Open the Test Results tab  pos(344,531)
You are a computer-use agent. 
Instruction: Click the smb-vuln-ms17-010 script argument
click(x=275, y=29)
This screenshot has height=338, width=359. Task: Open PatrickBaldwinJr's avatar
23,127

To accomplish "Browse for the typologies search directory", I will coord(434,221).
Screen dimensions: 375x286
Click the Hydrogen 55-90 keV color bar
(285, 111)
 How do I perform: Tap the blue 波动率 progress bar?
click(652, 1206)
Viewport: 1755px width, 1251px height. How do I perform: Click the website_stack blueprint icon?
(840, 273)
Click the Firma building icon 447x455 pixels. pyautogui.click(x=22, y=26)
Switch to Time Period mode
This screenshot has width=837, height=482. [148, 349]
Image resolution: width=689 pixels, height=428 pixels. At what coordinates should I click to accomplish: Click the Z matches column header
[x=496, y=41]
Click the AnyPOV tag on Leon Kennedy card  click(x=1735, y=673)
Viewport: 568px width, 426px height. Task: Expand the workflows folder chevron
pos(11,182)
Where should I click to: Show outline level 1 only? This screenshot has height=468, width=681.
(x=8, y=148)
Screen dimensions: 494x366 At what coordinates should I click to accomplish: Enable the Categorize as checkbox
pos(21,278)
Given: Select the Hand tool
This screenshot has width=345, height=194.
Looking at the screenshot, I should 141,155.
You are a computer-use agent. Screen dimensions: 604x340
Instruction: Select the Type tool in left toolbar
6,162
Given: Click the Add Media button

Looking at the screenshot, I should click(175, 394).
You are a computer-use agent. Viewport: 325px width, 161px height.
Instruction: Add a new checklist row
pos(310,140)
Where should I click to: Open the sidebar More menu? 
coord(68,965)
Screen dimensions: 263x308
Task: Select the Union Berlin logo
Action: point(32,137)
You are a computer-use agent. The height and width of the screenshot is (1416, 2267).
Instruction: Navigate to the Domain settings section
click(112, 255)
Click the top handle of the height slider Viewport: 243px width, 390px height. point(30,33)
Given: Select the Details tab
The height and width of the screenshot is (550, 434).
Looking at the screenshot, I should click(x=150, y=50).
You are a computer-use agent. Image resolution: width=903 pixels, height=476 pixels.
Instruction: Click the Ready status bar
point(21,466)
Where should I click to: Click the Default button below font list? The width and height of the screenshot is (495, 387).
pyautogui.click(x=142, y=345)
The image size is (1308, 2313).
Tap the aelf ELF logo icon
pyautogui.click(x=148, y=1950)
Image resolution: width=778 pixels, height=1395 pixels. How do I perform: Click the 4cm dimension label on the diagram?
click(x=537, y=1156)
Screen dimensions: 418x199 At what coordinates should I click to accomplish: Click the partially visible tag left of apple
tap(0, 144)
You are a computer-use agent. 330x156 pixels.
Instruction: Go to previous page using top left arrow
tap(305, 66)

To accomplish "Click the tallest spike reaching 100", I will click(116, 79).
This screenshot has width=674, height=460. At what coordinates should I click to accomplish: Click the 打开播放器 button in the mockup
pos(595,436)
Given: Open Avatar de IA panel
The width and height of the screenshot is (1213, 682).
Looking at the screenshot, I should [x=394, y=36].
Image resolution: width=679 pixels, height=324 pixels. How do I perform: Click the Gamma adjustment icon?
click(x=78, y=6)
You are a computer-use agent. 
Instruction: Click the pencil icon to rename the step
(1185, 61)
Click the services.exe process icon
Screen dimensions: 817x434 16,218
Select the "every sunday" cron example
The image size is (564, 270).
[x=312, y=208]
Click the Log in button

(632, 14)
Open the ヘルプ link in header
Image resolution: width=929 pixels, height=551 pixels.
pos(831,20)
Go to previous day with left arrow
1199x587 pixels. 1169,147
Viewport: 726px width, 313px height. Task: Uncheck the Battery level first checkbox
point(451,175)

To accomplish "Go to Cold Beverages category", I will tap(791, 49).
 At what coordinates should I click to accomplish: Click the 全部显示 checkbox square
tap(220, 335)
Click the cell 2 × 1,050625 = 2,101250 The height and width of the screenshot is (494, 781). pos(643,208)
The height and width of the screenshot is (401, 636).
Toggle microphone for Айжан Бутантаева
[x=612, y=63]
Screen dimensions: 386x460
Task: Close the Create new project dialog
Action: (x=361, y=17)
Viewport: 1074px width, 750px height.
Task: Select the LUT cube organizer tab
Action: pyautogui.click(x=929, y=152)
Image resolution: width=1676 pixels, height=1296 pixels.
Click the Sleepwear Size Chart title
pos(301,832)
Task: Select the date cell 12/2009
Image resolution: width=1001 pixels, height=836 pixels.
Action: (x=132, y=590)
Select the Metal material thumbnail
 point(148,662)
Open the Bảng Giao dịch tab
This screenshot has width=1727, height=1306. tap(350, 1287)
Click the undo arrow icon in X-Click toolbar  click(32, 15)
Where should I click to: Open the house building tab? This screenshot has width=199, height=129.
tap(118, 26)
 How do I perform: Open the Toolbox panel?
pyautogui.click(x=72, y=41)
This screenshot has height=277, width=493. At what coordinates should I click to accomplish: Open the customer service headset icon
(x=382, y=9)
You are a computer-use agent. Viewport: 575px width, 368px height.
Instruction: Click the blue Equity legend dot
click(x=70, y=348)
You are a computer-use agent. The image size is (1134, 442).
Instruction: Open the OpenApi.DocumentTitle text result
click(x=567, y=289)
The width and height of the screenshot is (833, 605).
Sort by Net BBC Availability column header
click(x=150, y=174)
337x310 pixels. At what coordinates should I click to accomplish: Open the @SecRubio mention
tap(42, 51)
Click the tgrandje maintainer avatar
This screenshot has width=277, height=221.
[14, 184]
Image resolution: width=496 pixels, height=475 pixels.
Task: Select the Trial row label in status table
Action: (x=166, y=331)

### PROBLEM REQUIREMENTS
Could you give all the entries above again, changing "computer-use agent" to "GUI agent" wherever it occurs and leaving everything else as it is?

### SOLUTION FOR THIS EXERCISE
Open the Test Results tab  pos(344,531)
You are a GUI agent. 
Instruction: Click the smb-vuln-ms17-010 script argument
click(x=275, y=29)
This screenshot has height=338, width=359. Task: Open PatrickBaldwinJr's avatar
23,127

To accomplish "Browse for the typologies search directory", I will coord(434,221).
Screen dimensions: 375x286
Click the Hydrogen 55-90 keV color bar
(285, 111)
 How do I perform: Tap the blue 波动率 progress bar?
click(652, 1206)
Viewport: 1755px width, 1251px height. How do I perform: Click the website_stack blueprint icon?
(840, 273)
Click the Firma building icon 447x455 pixels. pyautogui.click(x=22, y=26)
Switch to Time Period mode
This screenshot has width=837, height=482. [148, 349]
Image resolution: width=689 pixels, height=428 pixels. At what coordinates should I click to accomplish: Click the Z matches column header
[x=496, y=41]
Click the AnyPOV tag on Leon Kennedy card  click(x=1735, y=673)
Viewport: 568px width, 426px height. Task: Expand the workflows folder chevron
pos(11,182)
Where should I click to: Show outline level 1 only? This screenshot has height=468, width=681.
(x=8, y=148)
Screen dimensions: 494x366 At what coordinates should I click to accomplish: Enable the Categorize as checkbox
pos(21,278)
Given: Select the Hand tool
This screenshot has width=345, height=194.
Looking at the screenshot, I should 141,155.
You are a GUI agent. Screen dimensions: 604x340
Instruction: Select the Type tool in left toolbar
6,162
Given: Click the Add Media button

Looking at the screenshot, I should click(175, 394).
You are a GUI agent. Viewport: 325px width, 161px height.
Instruction: Add a new checklist row
pos(310,140)
Where should I click to: Open the sidebar More menu? 
coord(68,965)
Screen dimensions: 263x308
Task: Select the Union Berlin logo
Action: point(32,137)
You are a GUI agent. The height and width of the screenshot is (1416, 2267).
Instruction: Navigate to the Domain settings section
click(112, 255)
Click the top handle of the height slider Viewport: 243px width, 390px height. point(30,33)
Given: Select the Details tab
The height and width of the screenshot is (550, 434).
Looking at the screenshot, I should click(x=150, y=50).
You are a GUI agent. Image resolution: width=903 pixels, height=476 pixels.
Instruction: Click the Ready status bar
point(21,466)
Where should I click to: Click the Default button below font list? The width and height of the screenshot is (495, 387).
pyautogui.click(x=142, y=345)
The image size is (1308, 2313).
Tap the aelf ELF logo icon
pyautogui.click(x=148, y=1950)
Image resolution: width=778 pixels, height=1395 pixels. How do I perform: Click the 4cm dimension label on the diagram?
click(x=537, y=1156)
Screen dimensions: 418x199 At what coordinates should I click to accomplish: Click the partially visible tag left of apple
tap(0, 144)
You are a GUI agent. 330x156 pixels.
Instruction: Go to previous page using top left arrow
tap(305, 66)

To accomplish "Click the tallest spike reaching 100", I will click(116, 79).
This screenshot has width=674, height=460. At what coordinates should I click to accomplish: Click the 打开播放器 button in the mockup
pos(595,436)
Given: Open Avatar de IA panel
The width and height of the screenshot is (1213, 682).
Looking at the screenshot, I should [x=394, y=36].
Image resolution: width=679 pixels, height=324 pixels. How do I perform: Click the Gamma adjustment icon?
click(x=78, y=6)
You are a GUI agent. 
Instruction: Click the pencil icon to rename the step
(1185, 61)
Click the services.exe process icon
Screen dimensions: 817x434 16,218
Select the "every sunday" cron example
The image size is (564, 270).
[x=312, y=208]
Click the Log in button

(632, 14)
Open the ヘルプ link in header
Image resolution: width=929 pixels, height=551 pixels.
pos(831,20)
Go to previous day with left arrow
1199x587 pixels. 1169,147
Viewport: 726px width, 313px height. Task: Uncheck the Battery level first checkbox
point(451,175)

To accomplish "Go to Cold Beverages category", I will tap(791, 49).
 At what coordinates should I click to accomplish: Click the 全部显示 checkbox square
tap(220, 335)
Click the cell 2 × 1,050625 = 2,101250 The height and width of the screenshot is (494, 781). pos(643,208)
The height and width of the screenshot is (401, 636).
Toggle microphone for Айжан Бутантаева
[x=612, y=63]
Screen dimensions: 386x460
Task: Close the Create new project dialog
Action: (x=361, y=17)
Viewport: 1074px width, 750px height.
Task: Select the LUT cube organizer tab
Action: pyautogui.click(x=929, y=152)
Image resolution: width=1676 pixels, height=1296 pixels.
Click the Sleepwear Size Chart title
pos(301,832)
Task: Select the date cell 12/2009
Image resolution: width=1001 pixels, height=836 pixels.
Action: (x=132, y=590)
Select the Metal material thumbnail
 point(148,662)
Open the Bảng Giao dịch tab
This screenshot has width=1727, height=1306. tap(350, 1287)
Click the undo arrow icon in X-Click toolbar  click(32, 15)
Where should I click to: Open the house building tab? This screenshot has width=199, height=129.
tap(118, 26)
 How do I perform: Open the Toolbox panel?
pyautogui.click(x=72, y=41)
This screenshot has height=277, width=493. At what coordinates should I click to accomplish: Open the customer service headset icon
(x=382, y=9)
You are a GUI agent. Viewport: 575px width, 368px height.
Instruction: Click the blue Equity legend dot
click(x=70, y=348)
You are a GUI agent. The image size is (1134, 442).
Instruction: Open the OpenApi.DocumentTitle text result
click(x=567, y=289)
The width and height of the screenshot is (833, 605).
Sort by Net BBC Availability column header
click(x=150, y=174)
337x310 pixels. At what coordinates should I click to accomplish: Open the @SecRubio mention
tap(42, 51)
Click the tgrandje maintainer avatar
This screenshot has width=277, height=221.
[14, 184]
Image resolution: width=496 pixels, height=475 pixels.
Task: Select the Trial row label in status table
Action: (x=166, y=331)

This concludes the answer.